Meet "The Firefoxes"
Yesterday Mike Connor came to speak to my class on open source and Mozilla development. Not to be outdone by that other Mike, he brought “Lucy” and their son Gryphon. Who says Mozilla isn’t fun for the whole family? Mike did a great job of illuminating the life-cycle of a bug. He went through the process in great detail, moving through bug reporting and triage, showed students how to “take” a bug, demonstrated how patches and patch review work, etc. It was a fantastic inside look at something Mike does automatically without thinking.
A couple of moments stood out for me. First, Mike took a few minutes to scroll through his reviewer-mail (yes, it took that long). I don’t think my students always understand why their email to these guys goes unanswered for so long—there’s a lot of bugmail to sift through. Mike also spent some time doing a review in the class. It was for a bug in C++, and the fix involved removing 10 lines and adding 2. Mike told the class that 90% of the reviews he does are 25 lines of code or less.
Mike also spent some time discussing how bugs get nominated and how and who decides when to mark one as WONTFIX. This got us into a discussion of the recent Debian/Firefox situation, and it was interesting to get Mike’s perspective and insights.
We did have one bizarre glitch though. For all the lectures we’ve been using Snap Z Pro X to do screencasts of the demos given during the class.
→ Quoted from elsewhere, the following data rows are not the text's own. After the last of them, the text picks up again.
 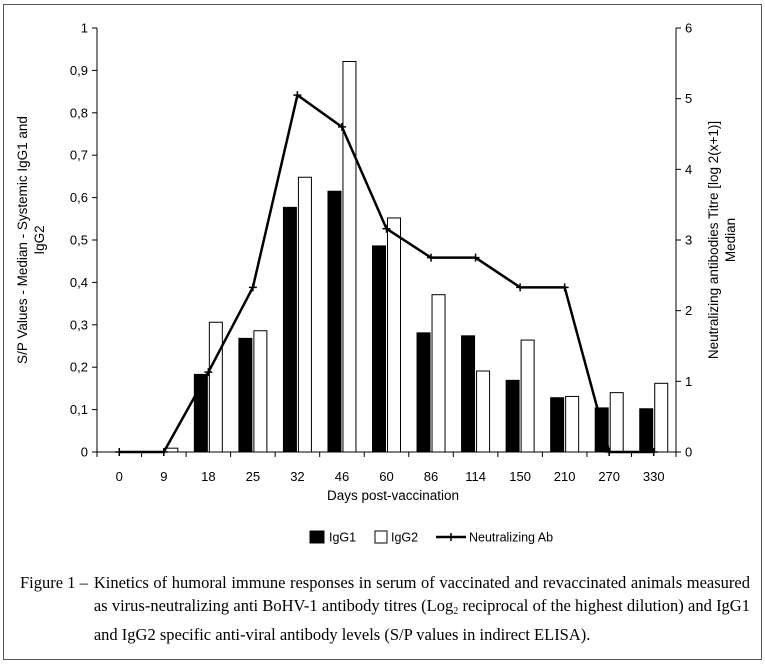 I want to click on left-tick-label: 0,7, so click(x=79, y=156).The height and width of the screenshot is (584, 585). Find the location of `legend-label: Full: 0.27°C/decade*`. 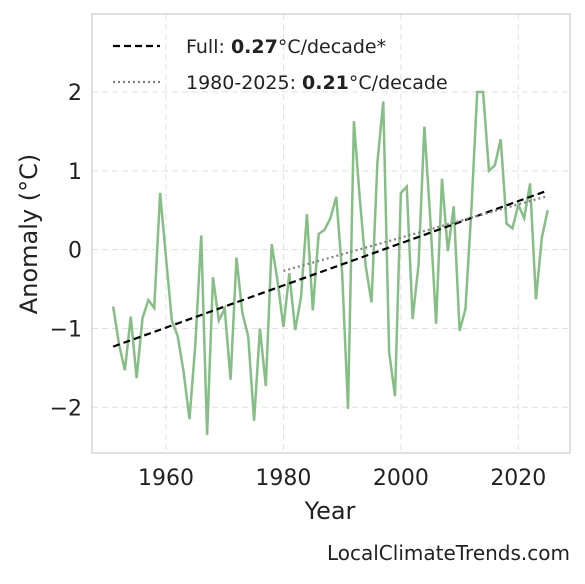

legend-label: Full: 0.27°C/decade* is located at coordinates (286, 47).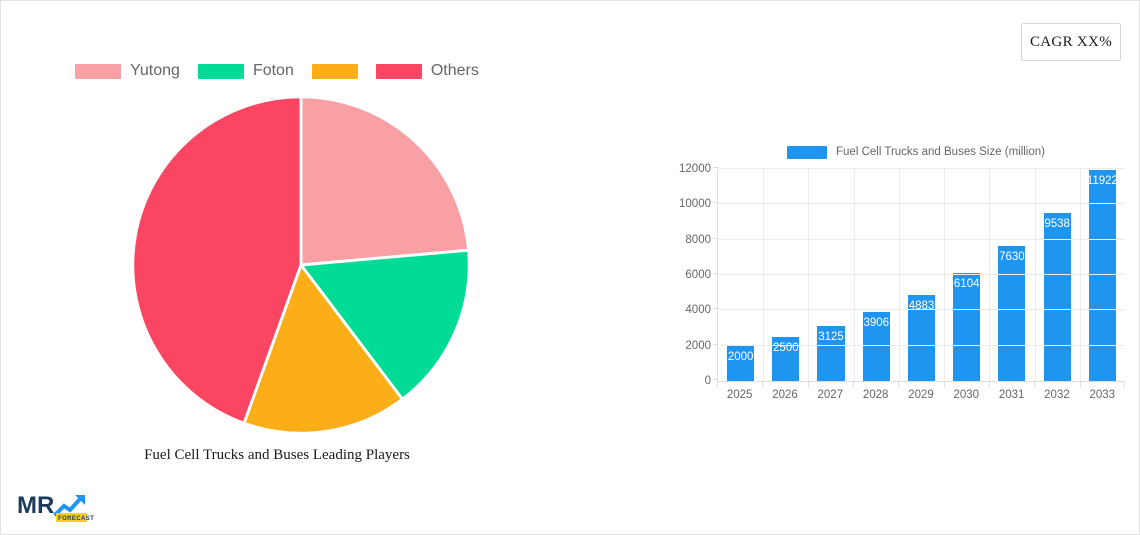  I want to click on x-axis-tick: 2028, so click(875, 395).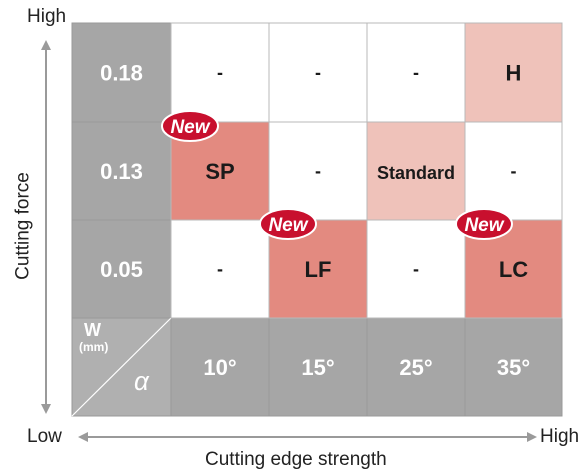  I want to click on y-axis-high-label: High, so click(47, 16).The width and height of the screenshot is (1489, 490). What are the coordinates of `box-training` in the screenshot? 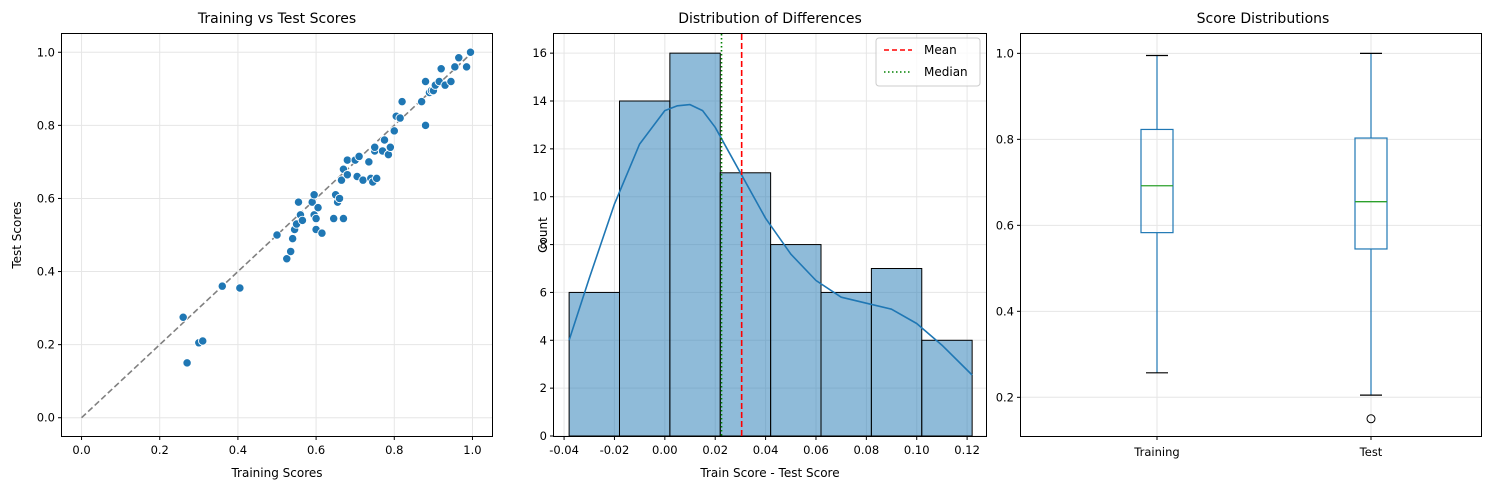 It's located at (1157, 214).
The trial version works quite well...usually. So far all the other speakers have had no trouble getting it rendered down; however, at the end of the rendering process for Mike, he had 400+M of file, and 1 second of video when you play it! Mike, you should file a bug on that :) Hopefully he’ll figure out what his Mac has done so I can share it with you.
The only thing he didn’t have time for was a question I've got from some students about how to fix bug 95849. Maybe I’ll put it on the exam instead.